Urania speaks with darken'd brow:
`Thou pratest here where thou art least;
This faith has many a purer priest,
And many an abler voice than thou.
"Go down beside thy native rill,
On thy Parnassus set thy feet,
And hear thy laurel whisper sweet
About the ledges of the hill."
And my Melpomene replies,
A touch of shame upon her cheek:
"I am not worthy ev'n to speak
Of thy prevailing mysteries;
"For I am but an earthly Muse,
And owning but a little art
To lull with song an aching heart,
And render human love his dues;
"But brooding on the dear one dead,
And all he said of things divine,
(And dear to me as sacred wine
To dying lips is all he said),
"I murmur'd, as I came along,
Of comfort clasp'd in truth reveal'd;
And loiter'd in the master's field,
And darken'd sanctities with song."
- Tennyson does a lot of name-dropping in this canto, so you'd better be ready to visit the "Allusions" section.

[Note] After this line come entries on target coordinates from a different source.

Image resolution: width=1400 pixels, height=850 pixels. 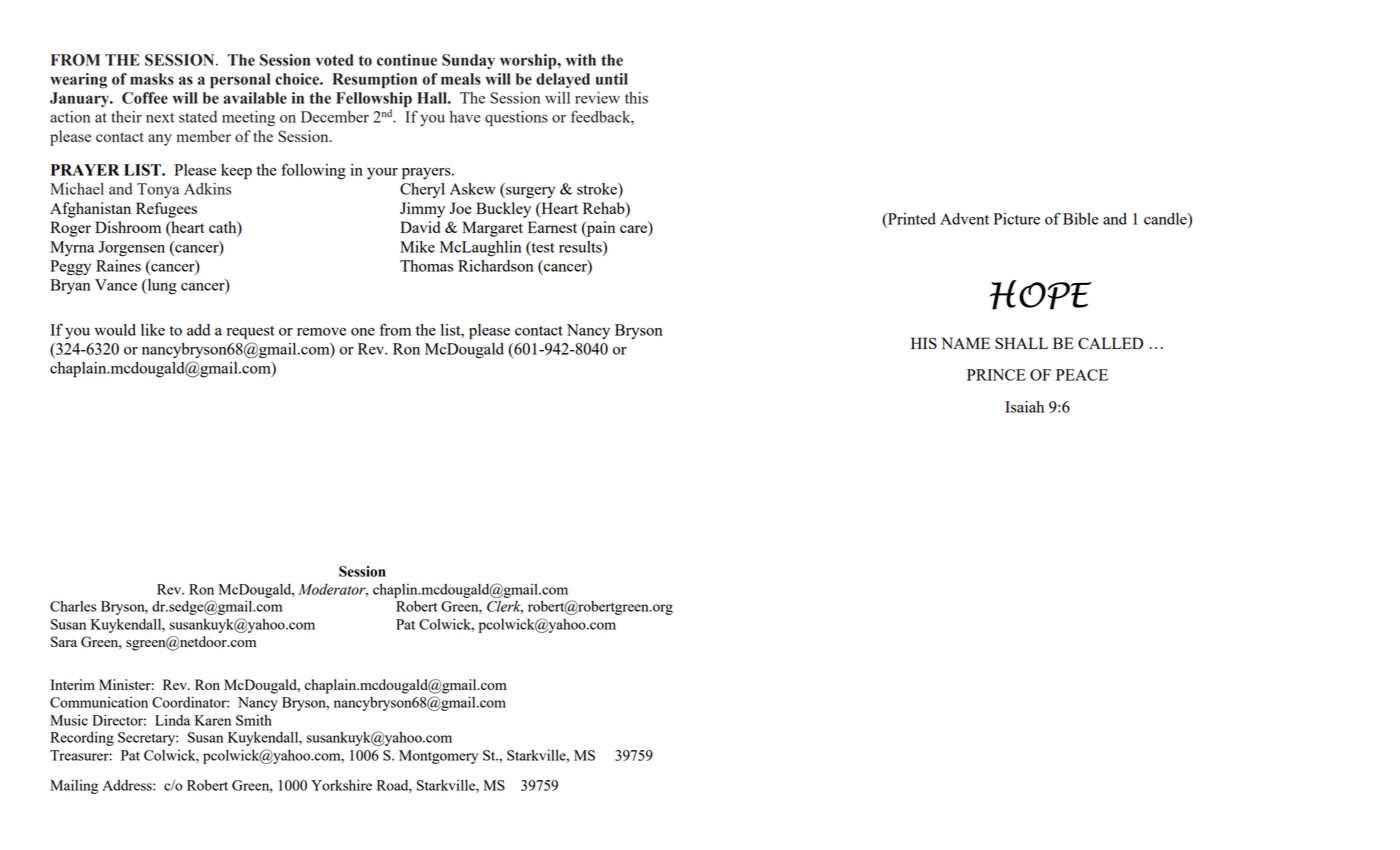 What do you see at coordinates (73, 606) in the screenshot?
I see `Charles` at bounding box center [73, 606].
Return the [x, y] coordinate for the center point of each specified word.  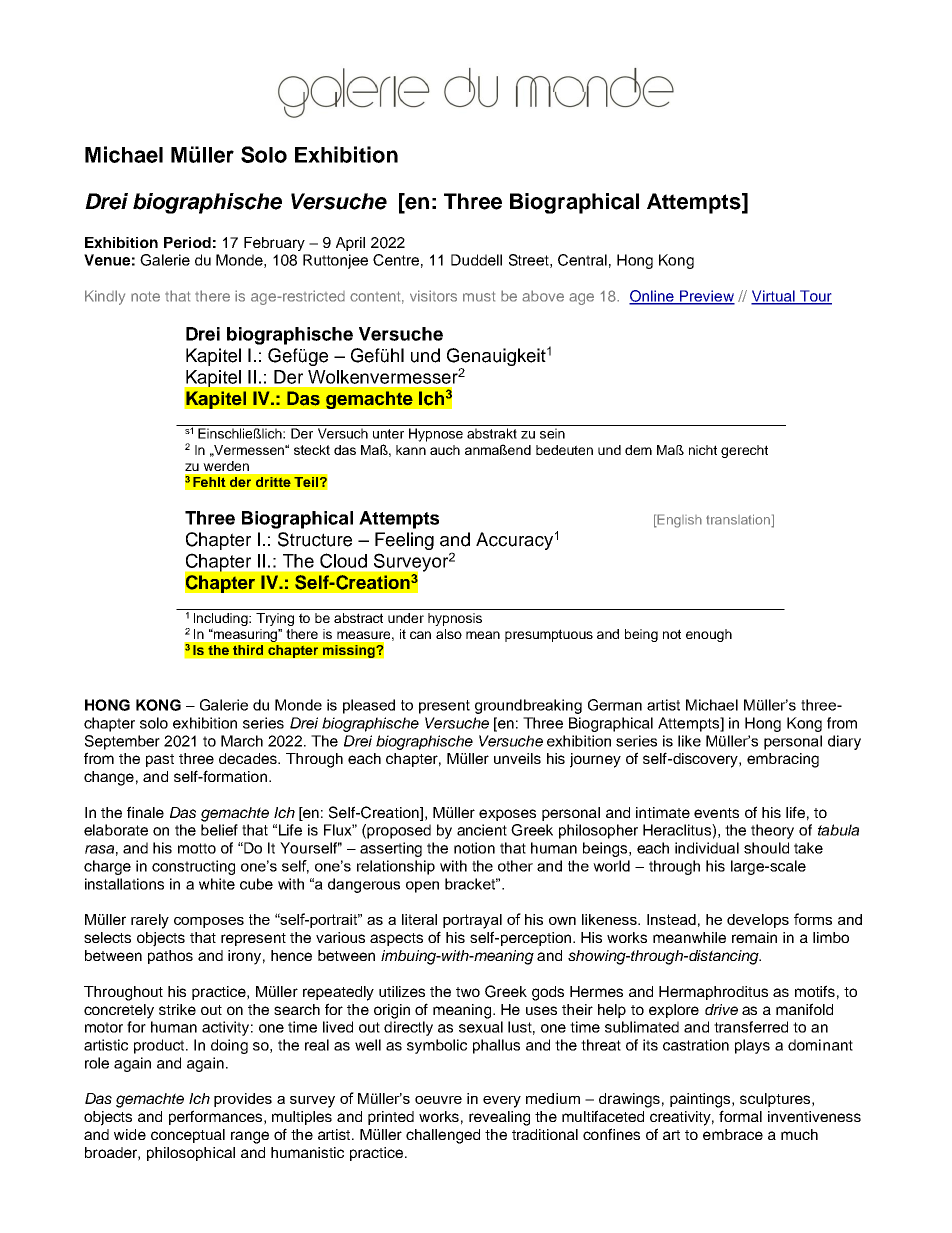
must [479, 296]
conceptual [188, 1136]
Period [187, 242]
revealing [499, 1118]
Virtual [774, 297]
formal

- Urania is the muse of astronomy. Astronomy deals with all the stars, planets, galaxies, etc., outside of Earth. This area (outside of Earth) has also been called "the heavens." So, Urania is a sort of muse of the heavens, or exists over all the other muses.
- She scolds the speaker for complaining about these topics when he's nothing compared to the more learned priests and others who have made the same complaints before. She sends him off to listen to the other muses (they live on Mount Parnassus, by the by).
- Melpomene (muse of singing or tragedy) admits that she's not even worthy to speak of Urania's mysteries.
- She's only an earthly muse who is trying to make the speaker feel a bit better about his dead friend by singing about Arthur and the things he held sacred while he was alive.